Leiter des Ministeriums für wirtschaftliche Entwicklung:
2021-09-27 12:55

Leiter des Ministeriums für wirtschaftliche Entwicklung: "Grüne" Projekte sollten nicht zu Preissteigerungen führen

"Grüne" Projekte sollten nicht zu einem zusätzlichen Anstieg der Rohstoffpreise angesichts der weltweit steigenden Inflation führen. Dies erklärte der Minister für wirtschaftliche Entwicklung Maxim Reshetnikov.

"Der wichtigste Punkt, der uns bei einem solch starren System der Kohlenstoffregulierung beschäftigt, ist der Preis des Themas: wer und wie wird dafür bezahlen, wie viel wird es kosten. Es ist kein Geheimnis, auch nicht auf internationaler Ebene, dass das Thema der Emissionsreduzierung und der Kohlenstoffneutralität heute sehr populär ist. Aber gleichzeitig diskutieren nur sehr wenige darüber, was das kosten würde und welcher Verbraucher das bezahlen würde. Letztendlich ist es der Verbraucher, der für alles bezahlt", sagte er bei einem Treffen mit der Regierung der Oblast Sachalin.

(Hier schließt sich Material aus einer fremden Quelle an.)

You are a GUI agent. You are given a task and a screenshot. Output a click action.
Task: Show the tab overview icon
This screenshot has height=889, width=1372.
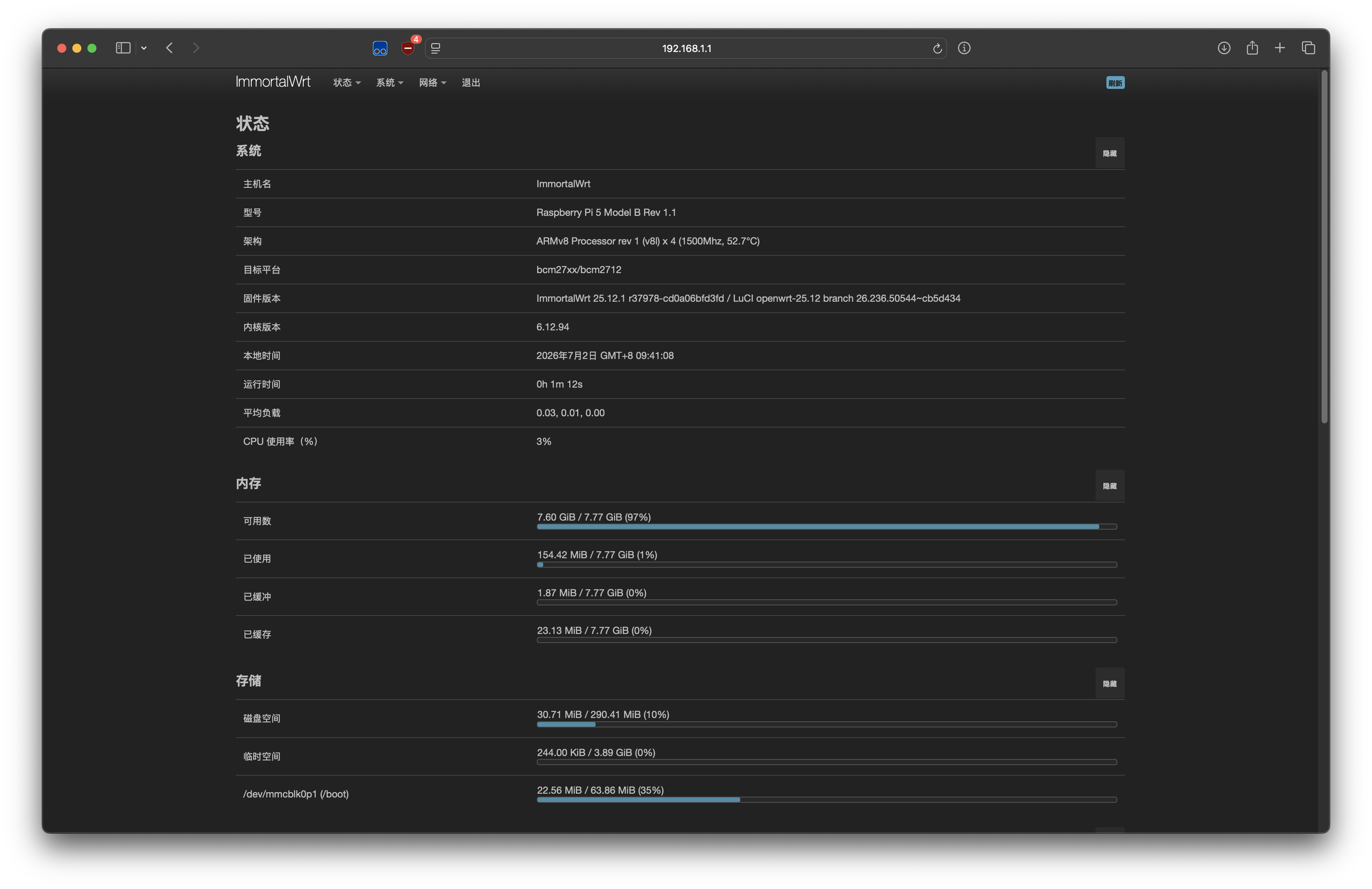1308,48
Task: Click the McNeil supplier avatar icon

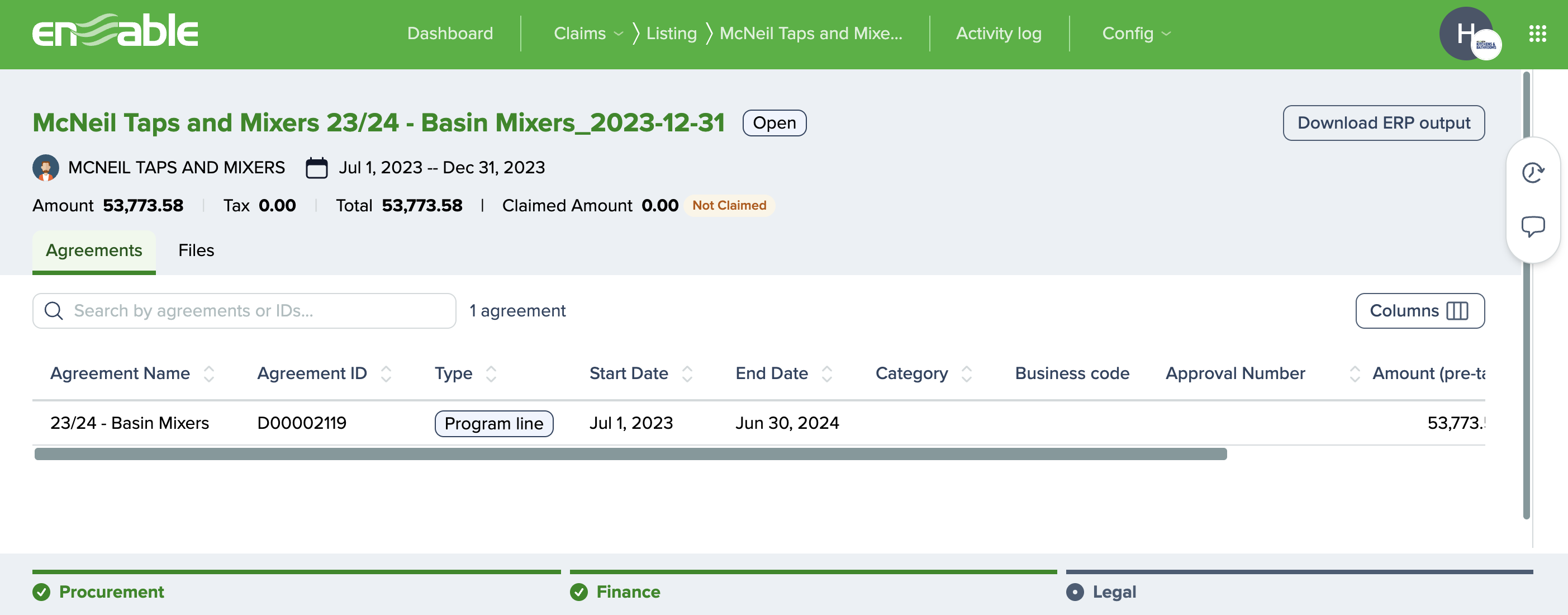Action: click(x=46, y=168)
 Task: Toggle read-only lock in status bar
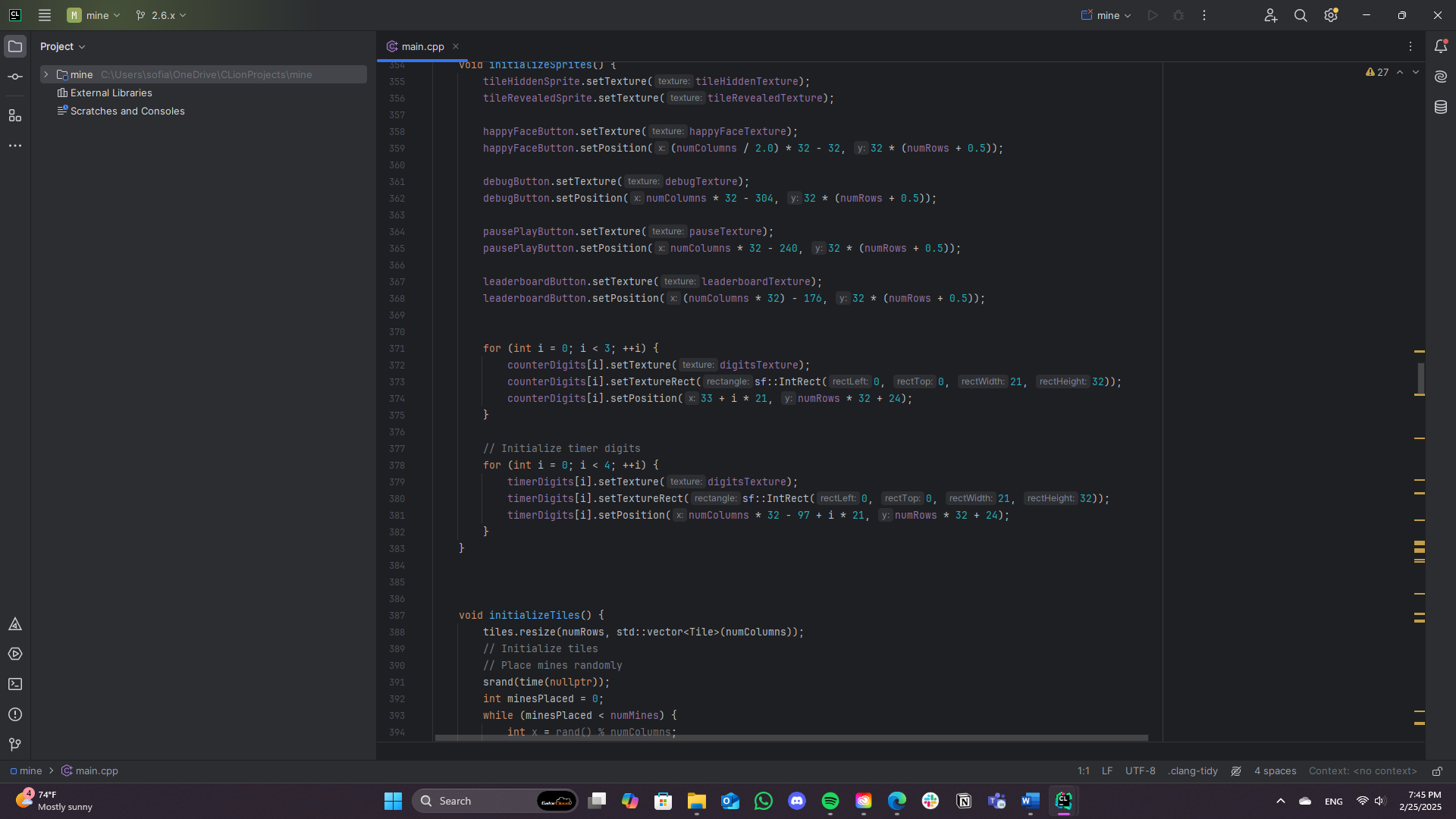(x=1437, y=771)
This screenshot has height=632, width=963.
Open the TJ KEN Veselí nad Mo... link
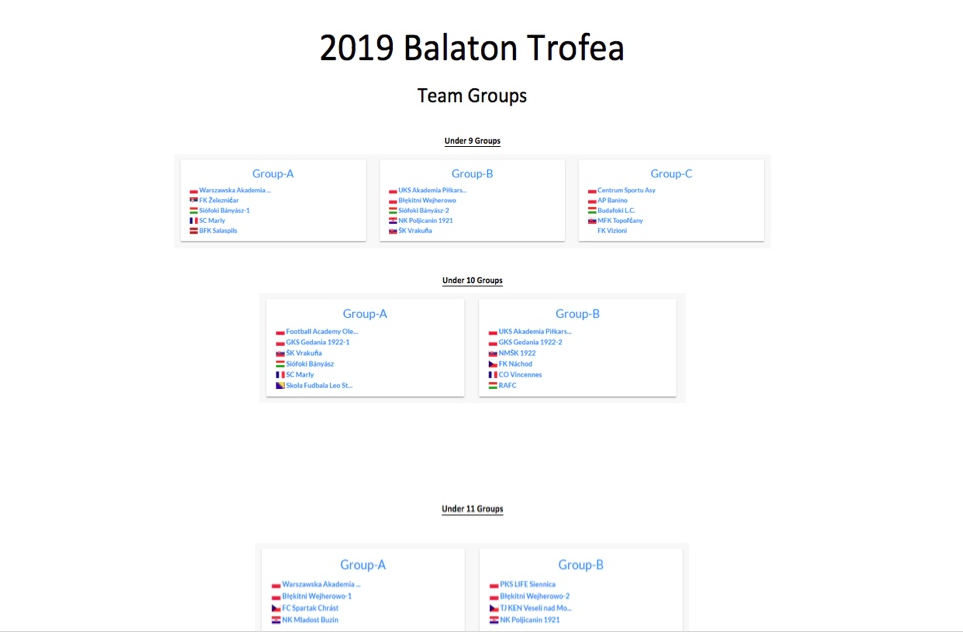[536, 608]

Er betonte, dass es notwendig sei, alle Optionen zu berechnen und ihre Auswirkungen auf den Haushalt zu berücksichtigen.

Zuvor hatte Reschetnikow auch mitgeteilt, dass das System der Standards, das die Realisierung von Kohlenstoffprojekten ermöglichen wird, bereits heute praktisch ausgearbeitet ist.

Es sei daran erinnert, dass die Europäische Union ab 2023 eine Kohlenstoffsteuer auf importierte Produkte mit hohem Ausstoß von Treibhausgasen einführt. Experten zufolge könnten davon etwa 40 % der russischen Exporte betroffen sein.